Excerpt to read =
Why OSMESA is faster than EGL?

rsantos · February 14, 2024, 2:50pm

Hi,

I am supporting a person using an HPC system and we finally could load ParaView in a way that uses GPU acceleration.
I’ve done some benchmarks but, I am not understanding why the “osmesa” version loads a 1GB file faster than the “egl version”. According to this page, it should be the other way around: Difference between EGL and OSMESA - ParaView Support - ParaView

The system uses Nvidia A100 and P100 GPUs. I also ran the server with srun ./pvserver --server-port=7755 --force-offscreen-rendering (more details about the machine can be seen here: Saga — Sigma2 documentation

Local (no server, just load inside my local laptop): 10 seconds
Installed version on server (5.10.1 MPI): 01m49s

a100 gpu
osmesa (no extra flags): 20 seconds
osmesa (flag --force-offscreen-rendering): 18 seconds
egl (flag --force-offscreen-rendering): 24 seconds

p100 gpu
Installed version: 01m42s
osmesa (no extra flags): 51 seconds
osmesa (flag --force-offscreen-rendering): 48 seconds
egl (flag --force-offscreen-rendering): 48 seconds

As you can see, the difference is not that big from “osmesa” and “egl” but still, the latest should be considerably faster because it uses NVIDIA drivers instead of the CPU acceleration, no?

Or “osmesa” version is using the open source nouveau driver and that explains why the results are similar?

Here’s a screenshot running on a A100 GPU partition with the “osmesa” package:

Please, let me know if there’s any other details I need to provide.

Thank you!

jourdain · February 14, 2024, 3:10pm

EGL is not guaranteed to use your NVidia GPU. For a long time, nvidia was the only implementation, which means that if it was working, it was using the gpu. But now, it can fallback to a mesa implementation which is obviously not as fast.

I personally ran into issue within docker and nvidia driver version that broke their EGL which lead to such fallback. The worse is that you don’t realize that right aways since it is still “working”.

Either way that does not answer your question, but it may help re-assess some assumption about EGL=GPU.

rsantos · February 14, 2024, 3:46pm

Hi Sebastien,

Yes, and the thing: it is using the GPU for sure because when I run the same package (osmesa) on a node without GPU acceleration, it takes more than a minute to completely load the same file (it is a 1GB file that loads a 3D cube).

It is even different between the two GPUs. We also tried to increase number of CPU tasks or reserve more GPUs, but the results were the same, which means the CPU is not really making a difference and more GPUs do not change the loading time.

Exercise objective =
In the forum thread, how long did the egl build with the --force-offscreen-rendering flag take to load the file on the A100 GPU? Work only from the forum thread above; the material plays no part.

Material =
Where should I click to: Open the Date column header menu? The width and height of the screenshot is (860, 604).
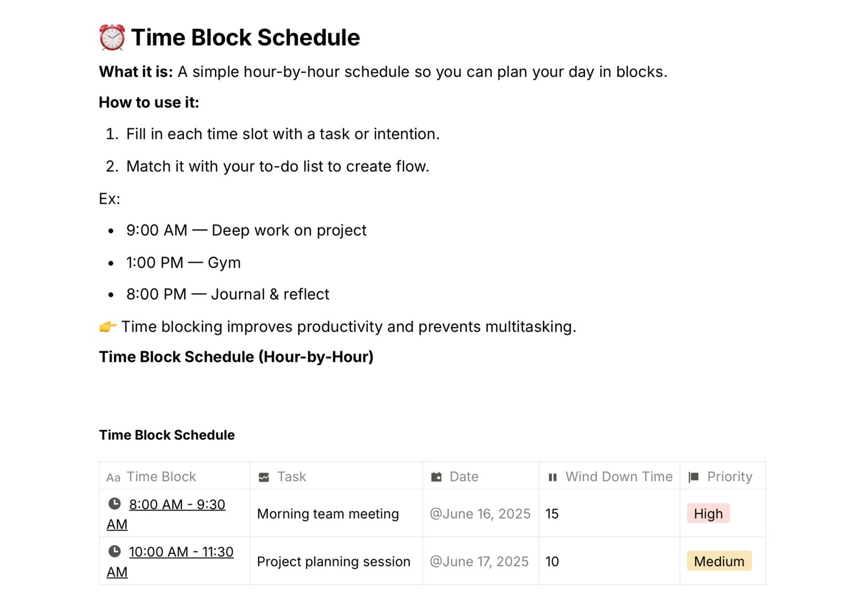464,477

Answer to the task =
24 seconds.